╭──

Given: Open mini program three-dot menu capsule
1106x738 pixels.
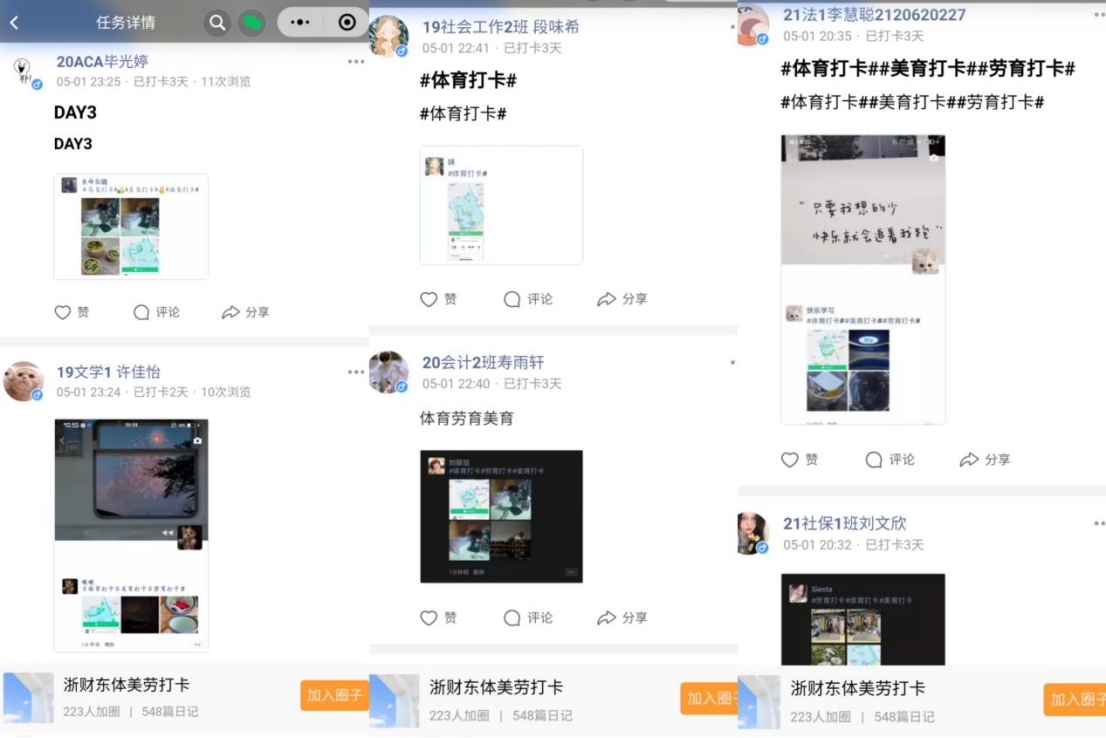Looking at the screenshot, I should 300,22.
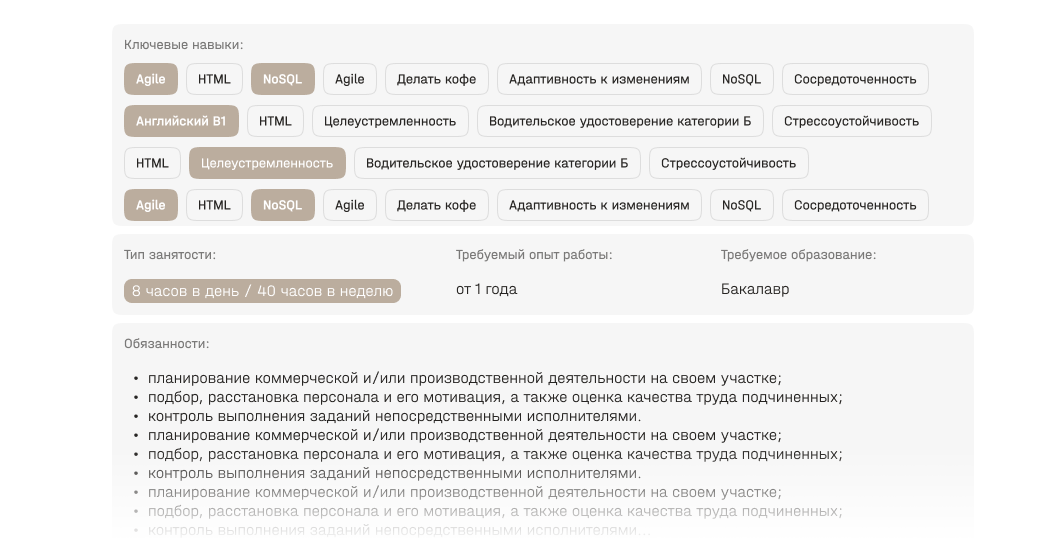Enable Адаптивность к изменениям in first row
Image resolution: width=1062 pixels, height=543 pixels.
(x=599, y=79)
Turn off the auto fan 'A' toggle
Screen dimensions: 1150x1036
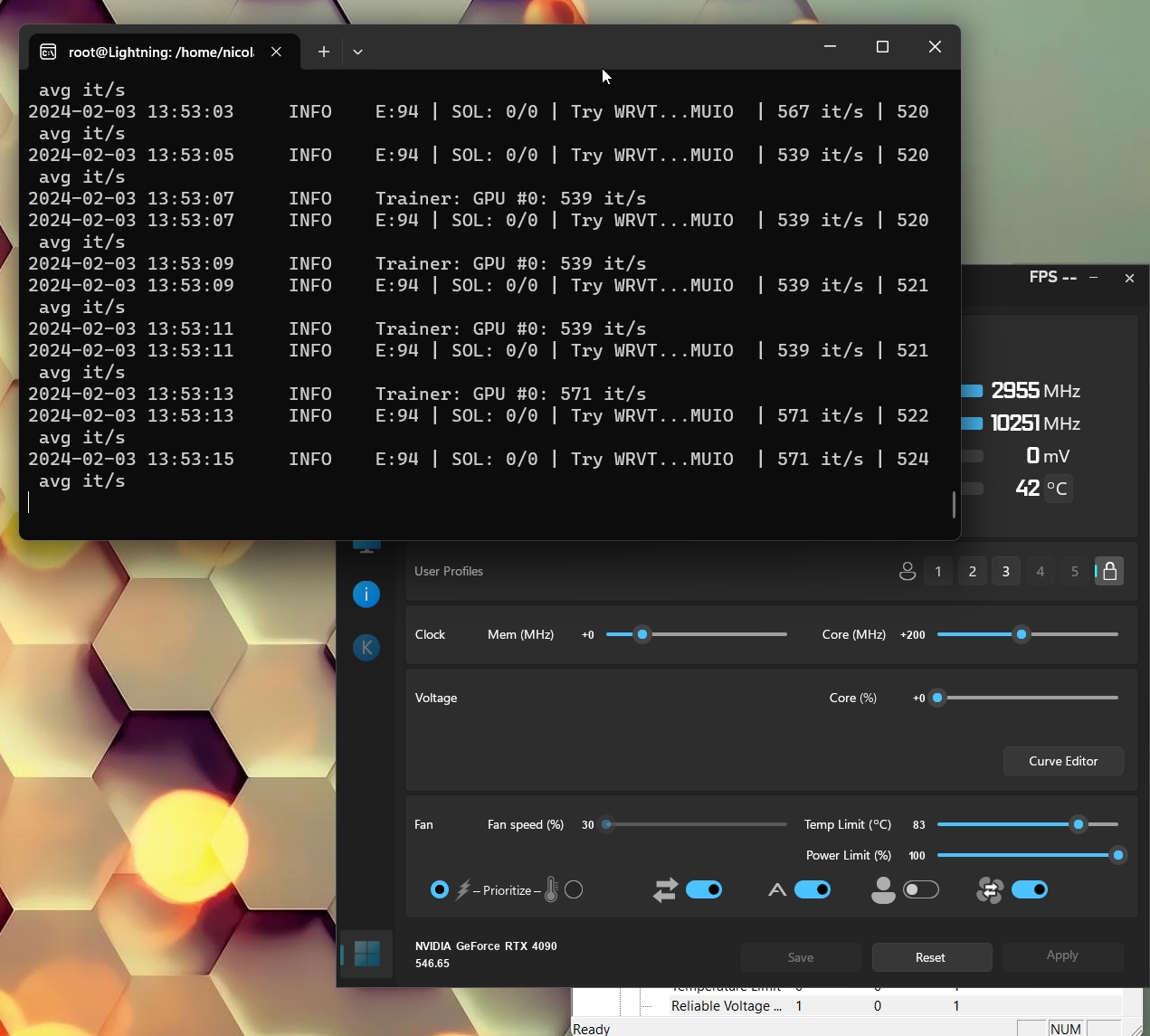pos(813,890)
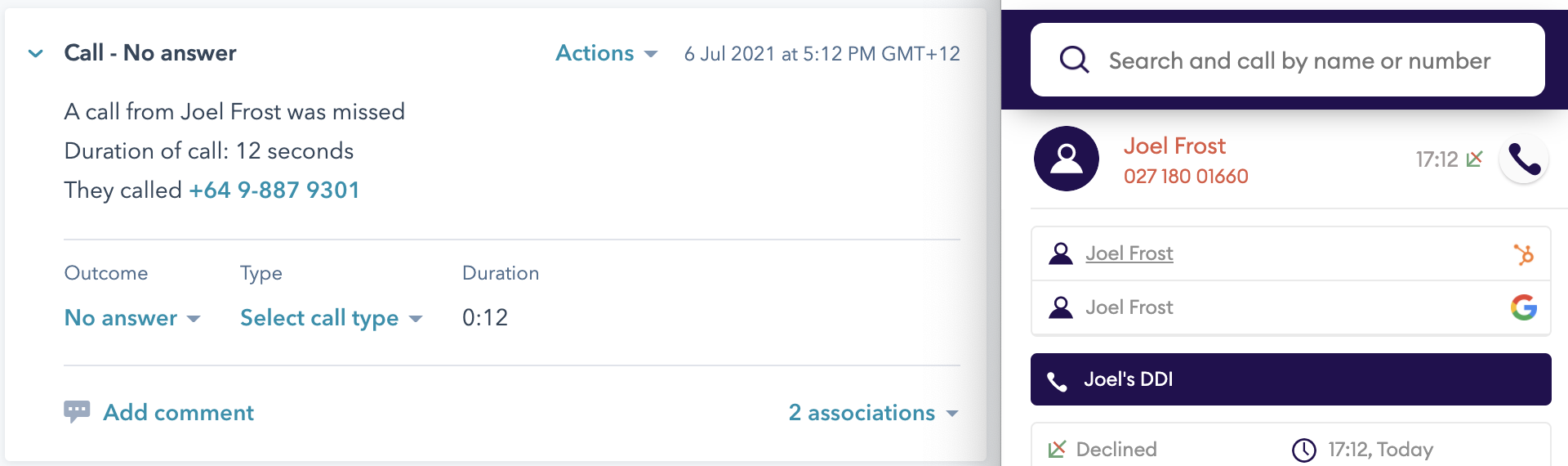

╰──

YOUR OBJECTIVE -
With pictures omitted, reproduce exactly the lines from the line containing "1106x738 pixels." through the end of the data above.

SOLUTION FOR THIS EXERCISE -
1106x738 pixels.
Looking at the screenshot, I should 300,22.
Enable Адаптивность к изменениям in first row
Image resolution: width=1062 pixels, height=543 pixels.
(x=599, y=79)
Turn off the auto fan 'A' toggle
Screen dimensions: 1150x1036
pos(813,890)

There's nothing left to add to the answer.